Para analisar este filme, será preciso entrar em grandes spoilers, mas acho que é justo neste caso, porque a trama já arruína a si mesma no fato de ter muitos plot twists. Plot twist é aquela coisa: um já tá bom demais, dois também pode ser legal, mas acima de três já é demais e avacalha a história, porque cada novo twist diminui a importância e o impacto do anterior.

O filme começa de uma forma curiosa, mostrando a jovem Eloise (Thomasin McKenzie) em seu quarto ouvindo músicas antigas em um toca discos. Toda a ambientação dá a entender que ela vive nos anos 60 e que veremos um filme de época, até que a garota viaja para Londres e a vemos comprar uma latinha de Coca-Cola, uma latinha com seu design moderno e não aquele de décadas atrás. Estamos nos tempos atuais, a protagonista é que é deslocada no tempo, uma amante da estética dos anos 60.

Também notamos outra peculiaridade em Eloise. Ela em certo momento conversa com a falecida mãe. Será ela uma médium? Ou é apenas uma alucinação? Quando ela se muda para Londres a coisa fica ainda mais estranha, pois ela sai para uma noitada e a vemos se transformar em outra garota, uma loira que se apresenta como Sandy (interpretada pela Anya Taylor-Joy) e que tem um forte carisma, além da beleza e talento para performance musical.

Anya Taylor-Joy; Last Night in Soho (2021)

Ao longo da história vemos Eloise e Sandy se alternando, o que dá a entender que ela tem algum tipo de dupla personalidade ou talvez Sandy seja a sua sombra jungiana, pois esta outra persona é muito inconsequente e, em sua ambição por virar uma celebridade, acaba se envolvendo com um cafetão e trabalhando para ele, sabotando a si mesma, destruindo a inocência de Eloise, entrando numa espiral de decadência.

Até que em certo ponto Sandy morre. Mas como assim? Quer dizer então que Sandy não era outra personalidade de Eloise? Ou era de fato e a morte foi apenas simbólica? Aí a história muda de uma garota supostamente com dupla personalidade para alguém com sexto sentido que vê gente morta o tempo todo. Quer dizer então que Sandy era outra pessoa, uma garota que existiu nos anos 60 e cujas memórias Eloise resgatou de alguma forma empática. 

Ingênua, Eloise até procura a polícia para reportar o assassinato de Sandy que teria ocorrido nos anos 60 e que ela tem conhecimento por visões.

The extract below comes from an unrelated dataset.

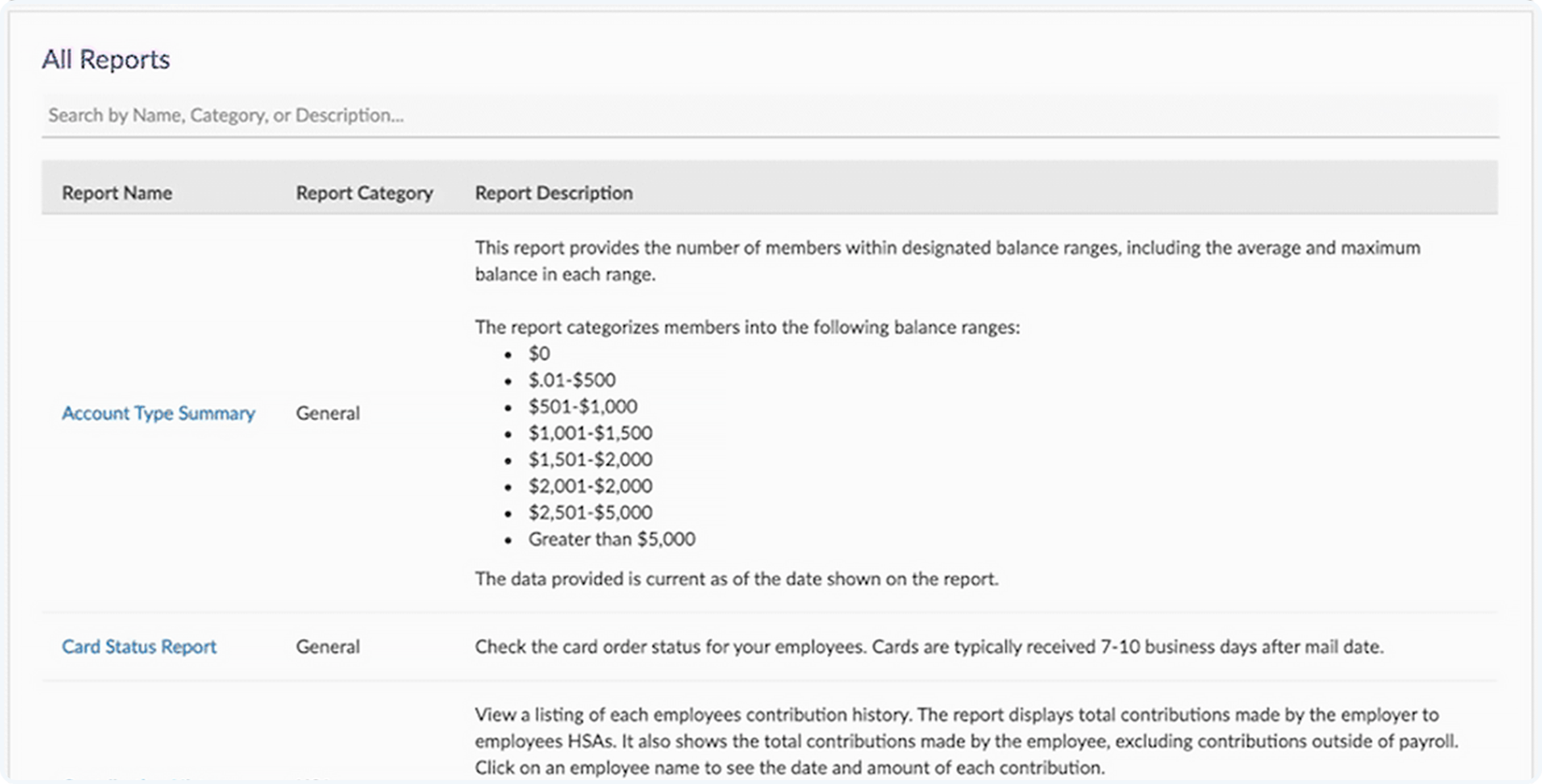Image resolution: width=1542 pixels, height=784 pixels.
Task: Click the $2,001-$2,000 balance range item
Action: click(x=590, y=486)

Obviamente ninguém acreditou nela e ela foi tentar desvendar a coisa toda por conta própria. Aí tem outro plot twist, pois Eloise descobre da pior forma que Sandy na verdade não morreu, mas ainda existe como a senhorinha que alugou um quarto para Eloise. 

Esta senhora revela que após toda a decepção e os abusos na vida de prostituição, matou o cafetão e passou a matar os clientes e esconder seus corpos na casa. Como a casa não ficava fedendo a ponto de chamar atenção dos vizinhos? Eu não sei e o filme nunca explica.

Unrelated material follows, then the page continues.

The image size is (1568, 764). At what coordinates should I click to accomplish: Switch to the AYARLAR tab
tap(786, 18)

Só então tudo fica claro. Eloise é uma empata. Ou melhor, uma super empata. Ela tem uma capacidade sobrenatural de se colocar no lugar dos outros. Quando ela se mudou para o quarto da senhorinha, seu poder empático a fez ter acesso às memórias dela em tal intensidade que até parecia que ela própria, Eloise, estava vivendo aquilo que Sandy viveu.

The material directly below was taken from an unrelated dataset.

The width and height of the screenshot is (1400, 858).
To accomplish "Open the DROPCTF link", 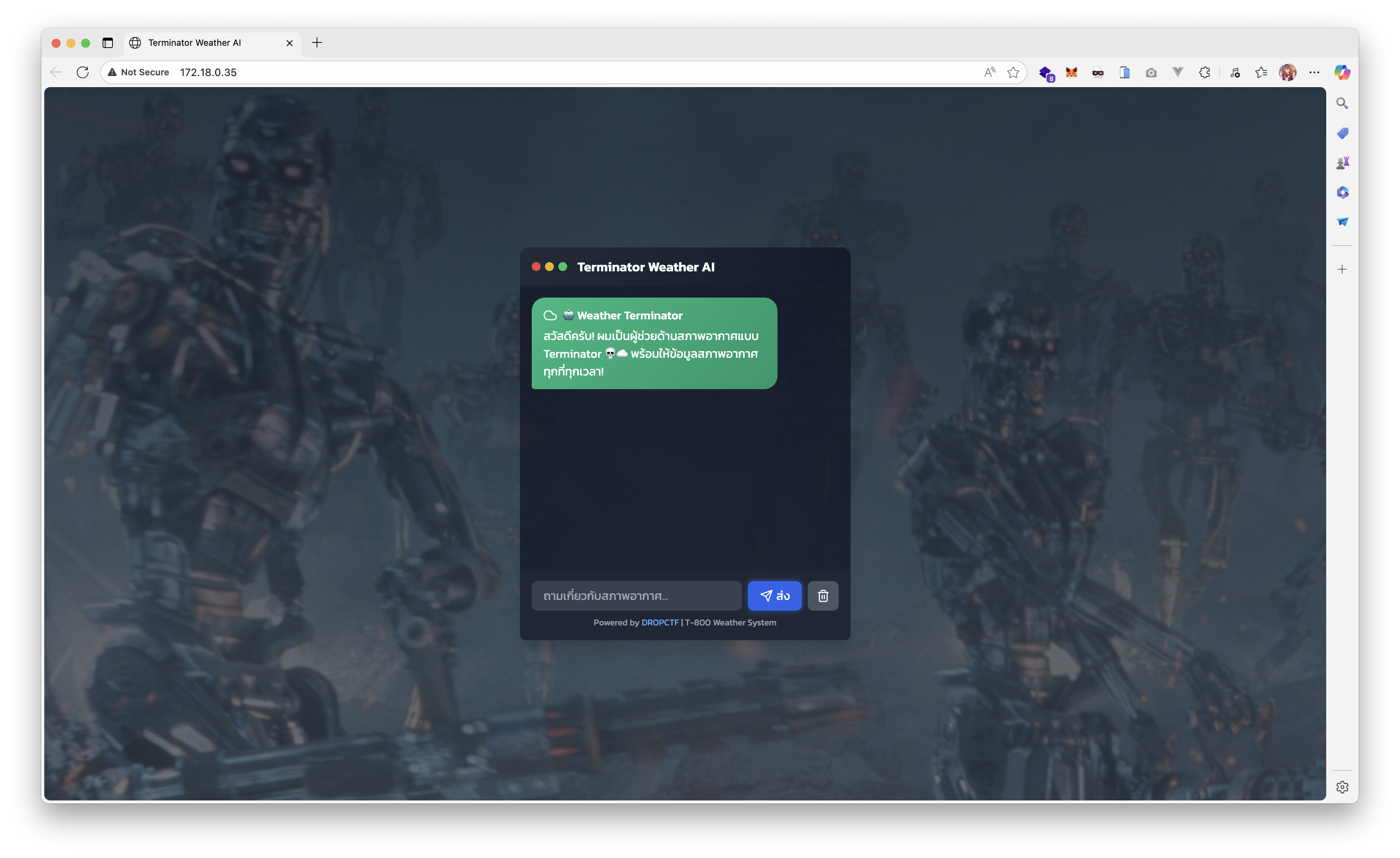I will pos(660,622).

Esta empatia transcende o mundo dos vivos, pois ela também tem visões dos mortos, ela vê todos os clientes assassinados por Sandy e a princípio acha que eles a querem fazer mal, mas na verdade são almas penadas desesperadamente buscando ajuda, já que são mortos que foram dados como desaparecidos, esquecidos pelo mundo.

Matt Smith, Thomasin McKenzie, Anya Taylor-Joy; Last Night in Soho (2021)

A forma como Eloise vê a realidade, misturando o mundo real com memórias e elementos simbólicos, ficou bem apresentada no filme. Ela vive neste limbo entre fantasia e realidade, ou melhor, entre o mundo físico e o mundo psíquico. O uso de espelhos para representar este limiar entre os dois mundos é bem apropriado, uma figura que já é consagrada desde o conto de Alice.

Este é o problema da empatia: o empata sofre como se estivesse no lugar dos outros. Uma super empata como Eloise, então, sofreu ao ponto da loucura e desespero. Não fosse este seu sexto sentido, ela teria sido apenas uma garota comum e sonhadora, estudando moda e sem se meter em problemas. A empatia a envolveu em uma espiral de terror, em problemas que ela não causou, absorvendo um karma que não era dela.

Ó, empatas, pobres empatas! Aprendam a dizer não às vezes. Não aceitem em suas costas os fardos alheios.